Sixième et dernière Suite. En un éclatant ré majeur, la même tonalité que le Magnificat de Bach. La lumière triomphe de l’obscurité et les spectateurs sont éblouis. Tous les danseurs sont là. Dans l’allemande, les phrases chorégraphiques individuelles entrent en connexion et vibrent ensemble. Courante. Les yeux, jusque-là souvent baissés, échangent enfin des regards complices. Sur les visages restés graves surgissent enfin les premiers sourires. Au coeur de la mort, nous sommes entourés par la vie. Noir. Tonnerre, encore, mais cette fois-ci d’applaudissements.
(1) Mitten wir im Leben sind – Bach 6 Cellosuiten: du 23 au 27 septembre à la Monnaie à Bruxelles, le 24 octobre au Concertgebouw à Bruges, du 15 au 18 novembre au Singel à Anvers, les 8 et 9 février au théâtre de Liège, les 4 et 5 mai au théâtre de la Ville de Luxembourg.
(2) Zeitung: du 9 au 18 novembre au Kaaitheater, à Bruxelles.
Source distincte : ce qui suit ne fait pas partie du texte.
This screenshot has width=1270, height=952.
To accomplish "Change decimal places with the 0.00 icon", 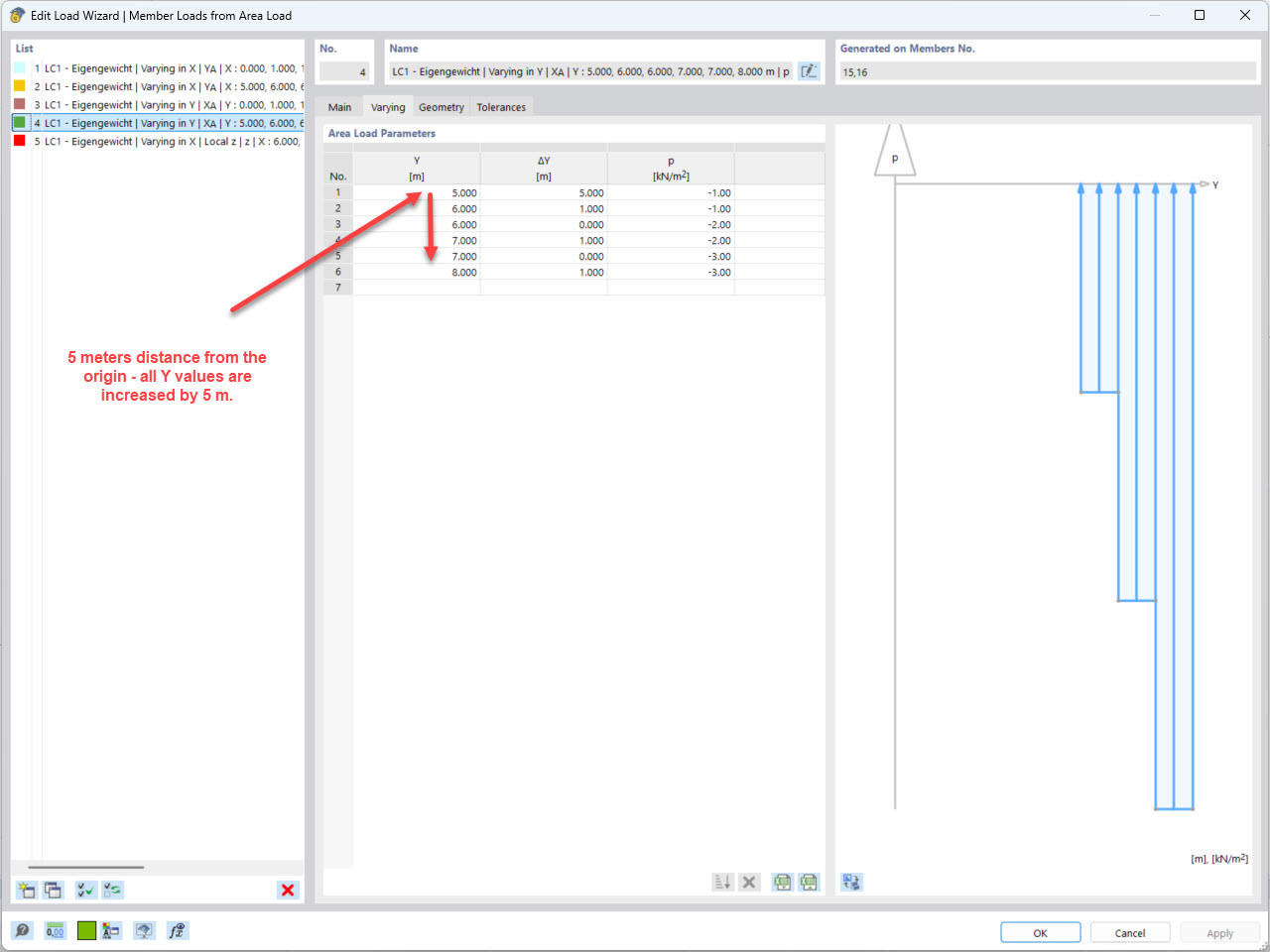I will coord(56,930).
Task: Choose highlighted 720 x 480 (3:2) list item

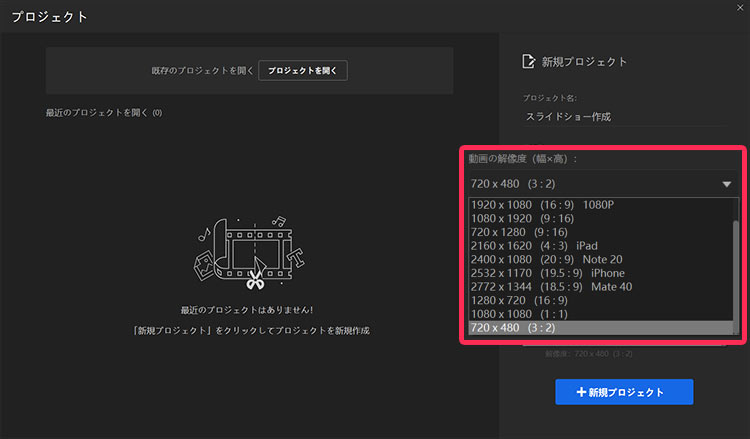Action: (513, 329)
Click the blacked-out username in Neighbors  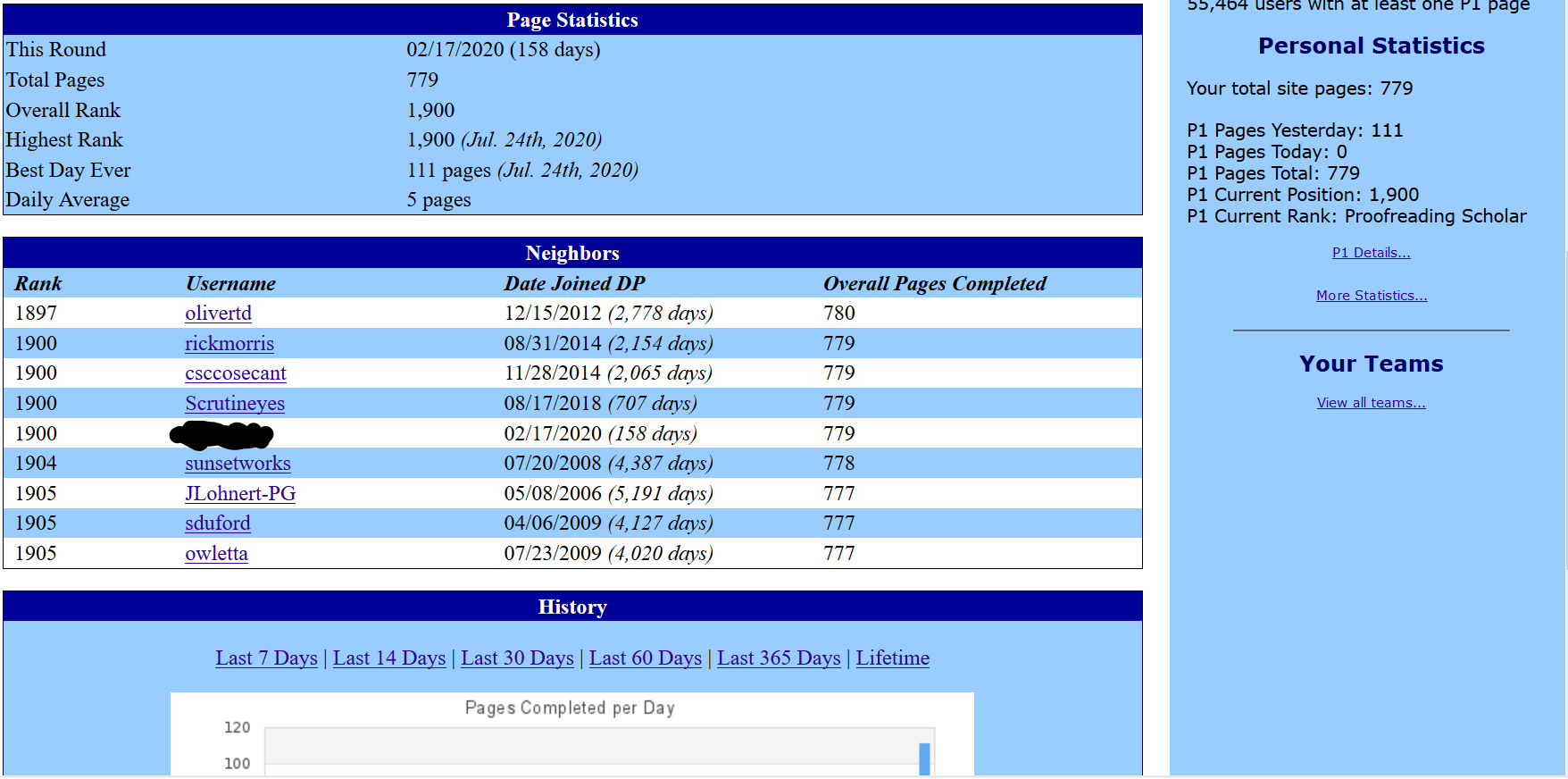click(x=221, y=435)
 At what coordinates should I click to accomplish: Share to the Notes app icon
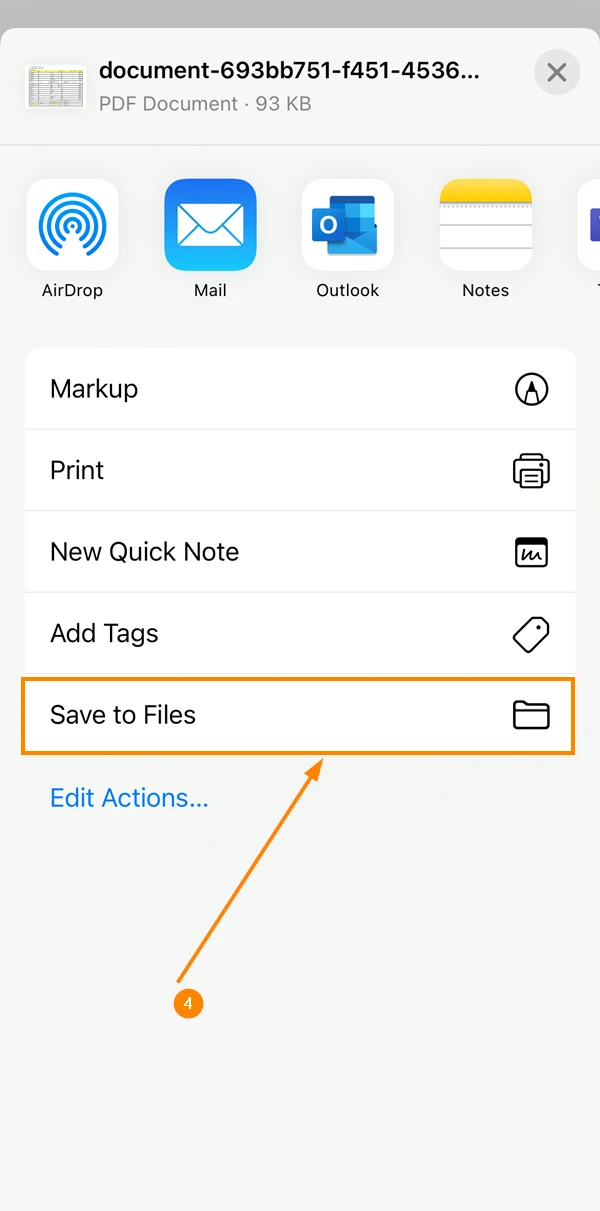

Il fallait quelqu’un de la trempe de Jean-Guihen Queyras pour assumer sur scène, soir après soir, pendant près de deux heures, l’interprétation des Suites pour violoncelle. Ce protégé de Pierre Boulez, pour qui il a été soliste au sein de l’Ensemble intercontemporain, impressionne par sa concentration et l’inébranlable qualité de son jeu dans des conditions pourtant hors norme. Positionné de dos, de profil ou de face, proche ou au fond de la salle, il réussit à entrer en dialogue avec les danseurs, qui vont parfois jusqu’à le frôler. Au salut, la sueur trempant sa chemise bleu nuit là où reposait son instrument est le signe manifeste de sa performance physique. On prolonge l’émerveillement avec l’enregistrement des Suites qu’il a livré pour Harmonia Mundi en 2007.